Friedrich Uhl (born May 14, 1825 in Teschen ; † January 20, 1906 in Mondsee ) was an Austrian journalist and writer . From 1872 he was editor-in-chief of the Wiener Zeitung .

Life

Friedrich Uhl was born as the son of an estate manager and later an actor as well as a merchant's daughter. He first attended high schools in Teschen and Troppau , and from 1842 to 1844 studied philology at the University of Vienna . In 1845 he made his debut with a “Silesian Village History” in the Sunday papers, where larger works were subsequently published as sequels, for example the “Fairy Tale from the Vistula Valley”. In addition to Franz Tuvora, he worked for the newspaper “Der Volksfreund”, where in September 1848 he advocated the freedom of journalistic reporting. According to his own statements, he was no longer involved in political journalism after the end of the revolution .

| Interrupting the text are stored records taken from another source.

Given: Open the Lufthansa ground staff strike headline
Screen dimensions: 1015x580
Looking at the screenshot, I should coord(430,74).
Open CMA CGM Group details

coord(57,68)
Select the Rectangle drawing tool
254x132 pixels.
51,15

He started in the mid 1850s as a journalist at the daily newspaper Die Presse of August Zang , where he in the feature worked and took over the department fine arts and theater criticism. In 1859 he was one of the founding members of the Concordia press club . In 1863 he married Marie Reischl (* 1845). In 1862 he switched to the daily newspaper "Der Ambassador" and was editor-in-chief there until the paper was closed after Anton von Schmerling resigned in 1865. He then worked as a freelance writer and went to the Neue Freie Presse , where he worked as a war correspondent at the Austrian headquarters in 1866. In 1870 he was appointed to the commission for the preparation of the 1873 World's Fair .

From October 1872 he was provisional and from 1875 final editor-in-chief of the Wiener Zeitung , for which he wrote numerous feature articles as well as theater and opera reviews. In 1900 he was replaced by the heir to the throne Franz Ferdinand of Austria-Este . Uhl retired to his villa in Mondsee , but his reviews continued to appear in the Wiener Zeitung until 1904.

Neptune figure as part of the
Power to the Sea fountain

According to the Wiener Zeitung, the figure of Neptune in the Power to the Sea fountain on the facade of the Michaeler tract of the Hofburg should show the portrait of Friedrich Uhl. One of Friedrich Uhl's two daughters, the journalist and writer Marie Weyr (1864–1903), was married to the sculptor Rudolf Weyr . The second daughter Frida Strindberg-Uhl was married to the playwright August Strindberg .

Works (selection)

  • Fairy tales from the Weichselthale . Vienna 1847
  • 1848: From the Banate
  • 1851: On the Tisza
  • 1863–64: Die Theaterprinzessin , 3 volumes
  • 1878: The Fragstein House
  • 1880: The Ambassador , 2 volumes
  • 1887: Color Rush , 2 volumes
  • 1908: From my life (posthumous publication)

Awards

literature

Web links

Individual evidence

  1. ^ Wiener Zeitung: The author Marie Weyr: Edelfedern carved in stone . Article dated November 3, 2016, accessed August 4, 2017.